Cuando yo protestaba por sus aires de superioridad, por su egoísmo y falta de empatía, él soltaba; "yo no digo que lo hagas tú". A lo mejor esperaba que viniera su madre, o el servicio de la Casa Real, o los marcianos a satisfacer sus necesidades. Peor era cuando después de enfadarme y darle la tabarra, se venía arriba y soltaba; "el domingo hago yo la comida". Salir del humo para caer en el fuego. Concentrado buscaba una receta en Internet (le habían enseñado a manejarlo en el trabajo) y seguía al pie de la letra las indicaciones de la "tontopedia". Dos días antes de la hora "H" me hacía una lista para ir a comprar los ingredientes, que no bastaba con patear un hipermercado, sino había que dedicarle toda una tarde en tiendas especializadas. Tiene guasa, porque a él lo que más le gustaba eran los callos, la jeta y la fabada. El día "D", se levantaba y sin asearse se ponía manos a la obra. Nunca mejor dicho, porque excepto batir cemento y pegar ladrillos, por allí desfilaban todos los aparatos y cacharros de la cocina, con decir que un día encontré uno que desconocía que tuviéramos? "Nos lo regaló mi tía Felisa en la boda" ?me explicó cuando mostré mi sorpresa al lavarlo. Lo tendría escondido en una maleta, digo yo. Después de varias horas de trajinar, de manchar docenas de cacharros, de descolocar botes y tarros -donde los usaba los dejaba-, y de expulsar de la cocina a los incautos que asomaban por ella -alegaba que le desconcentraban-, aparecía con su media cuchara y la miseria de un guiso, siempre mínimo, como si hubiera descubierto la piedra filosofal y la sacase por reducción de alguna redoma.

¡Ay! Qué a gusto estoy sin ese hombre menudo, por no decir mezquino y tacaño, que cada euro que gastaba era como si se lo sacasen de los riñones. Lo que derrochaba eran ojitos a todas las mujeres con las que se cruzaba, esperando que le devolvieran la mirada o se quedaran mirándole más tiempo de lo normal. "No caerá esa breva" ?pensaba yo cuando le veía sonriendo a una mujer. Pero no hubo suerte, porque además era cobarde. Las reclamaciones las tenía que hacer yo porque él sólo se le ocurría decir; "no le pagamos y se acabó". Pero cuando venían a cobrar, no daba la cara, se escondía y yo tenía que mentirles asegurándoles que no estaba, que volvieran otro día, y otro, y otro, a ver si se aburrían.

Por fin me decidí el mes pasado y despedí al mediocre. Seguro que estará buscando otra tonta.

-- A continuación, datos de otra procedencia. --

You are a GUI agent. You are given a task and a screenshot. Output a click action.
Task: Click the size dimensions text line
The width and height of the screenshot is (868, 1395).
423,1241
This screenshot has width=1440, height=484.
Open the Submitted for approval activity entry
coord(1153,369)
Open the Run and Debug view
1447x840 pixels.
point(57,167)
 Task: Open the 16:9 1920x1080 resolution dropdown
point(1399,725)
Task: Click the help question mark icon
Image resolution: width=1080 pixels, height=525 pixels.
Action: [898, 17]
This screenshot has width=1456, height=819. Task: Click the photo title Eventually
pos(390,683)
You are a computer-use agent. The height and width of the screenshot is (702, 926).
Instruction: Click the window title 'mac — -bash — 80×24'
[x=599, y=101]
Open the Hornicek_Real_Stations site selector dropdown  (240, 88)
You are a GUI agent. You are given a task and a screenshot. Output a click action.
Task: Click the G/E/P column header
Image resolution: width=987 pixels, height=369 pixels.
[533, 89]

Lo que más me duele es que se haya pasado todos estos años intentando cortarme los pies para que él pareciese más alto. En las reuniones con nuestros amigos, o en las tertulias, comidas y cenas, casi prefiero no entrar, que hasta ellos se daban cuenta y se miraban unos a otros. Era comenzar yo una conversación y él cambiaba de tema y se ponía a hablar de otra cosa, y si no se le ocurría nada, me quitaba la palabra hablando más alto para repetir lo que yo estaba diciendo, o lo que él había escuchado a los tertulianos en la televisión, cuando hacía zapping en los descansos de los partidos de fútbol, o mientras pasaban la publicidad en los programas de deporte ?se agarraba al mando como la beata al misal, que, incluso, se lo llevaba cuando iba al aseo-. La cuestión era estar siempre por encima de mí y callarme. ¡Por qué habré tardado tanto en largar a ese zángano!